Property valuation it is the easiest of the 3. LSTM-16 delivers 14.5x compression with less than 1% precision loss.
Pruning provides more control. With proper performance (threshold for each layer, skipping, fine-tuning of low learning rate), 70% pruning achieves 12.9x compression.
The highest value of INT8 achieves the best tradeoff of 15.5x compression with only a 0.29% increase in accuracy.

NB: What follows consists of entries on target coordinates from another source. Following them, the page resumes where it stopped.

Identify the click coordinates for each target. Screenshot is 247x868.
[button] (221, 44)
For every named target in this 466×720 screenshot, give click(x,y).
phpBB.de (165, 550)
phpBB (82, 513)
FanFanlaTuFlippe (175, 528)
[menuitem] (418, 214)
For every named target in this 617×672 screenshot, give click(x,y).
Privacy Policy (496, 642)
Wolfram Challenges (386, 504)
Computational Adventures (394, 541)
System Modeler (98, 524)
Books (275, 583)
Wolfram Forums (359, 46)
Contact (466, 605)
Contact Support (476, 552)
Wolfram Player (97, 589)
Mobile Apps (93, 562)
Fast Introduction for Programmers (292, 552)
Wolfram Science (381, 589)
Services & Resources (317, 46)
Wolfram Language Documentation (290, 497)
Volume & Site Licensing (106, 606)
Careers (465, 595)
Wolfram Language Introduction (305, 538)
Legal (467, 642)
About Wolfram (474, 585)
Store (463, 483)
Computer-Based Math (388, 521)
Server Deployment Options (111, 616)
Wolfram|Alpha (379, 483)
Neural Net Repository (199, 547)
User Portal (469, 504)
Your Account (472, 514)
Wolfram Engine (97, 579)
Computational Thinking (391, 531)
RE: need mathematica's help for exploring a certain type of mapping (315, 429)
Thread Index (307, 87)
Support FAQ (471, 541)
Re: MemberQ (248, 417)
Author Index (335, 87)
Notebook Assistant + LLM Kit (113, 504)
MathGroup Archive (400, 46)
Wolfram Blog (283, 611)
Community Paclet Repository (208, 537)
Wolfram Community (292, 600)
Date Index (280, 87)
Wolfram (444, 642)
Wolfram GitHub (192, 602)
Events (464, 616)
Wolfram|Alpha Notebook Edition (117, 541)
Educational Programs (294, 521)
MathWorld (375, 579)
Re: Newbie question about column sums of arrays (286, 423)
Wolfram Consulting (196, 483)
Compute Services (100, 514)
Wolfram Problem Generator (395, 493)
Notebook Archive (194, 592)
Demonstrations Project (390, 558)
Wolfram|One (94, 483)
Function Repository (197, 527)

Choosing the best strategy will depend on your limitations and constraints. If a simple solution is needed, then start by measuring the properties. If needed, high compression rate with minimal loss of precision, go with calibration. Choose pruning especially if you need tighter control over the tradeoff of compression accuracy.
For edge deployments that enable in-store devices, tablets, shelf sensors, or scanners, the size of the model (4KB vs 66KB) can determine whether your AI runs locally on the device or requires a persistent cloud connection.
Sign in to continue reading and enjoy content curated by experts.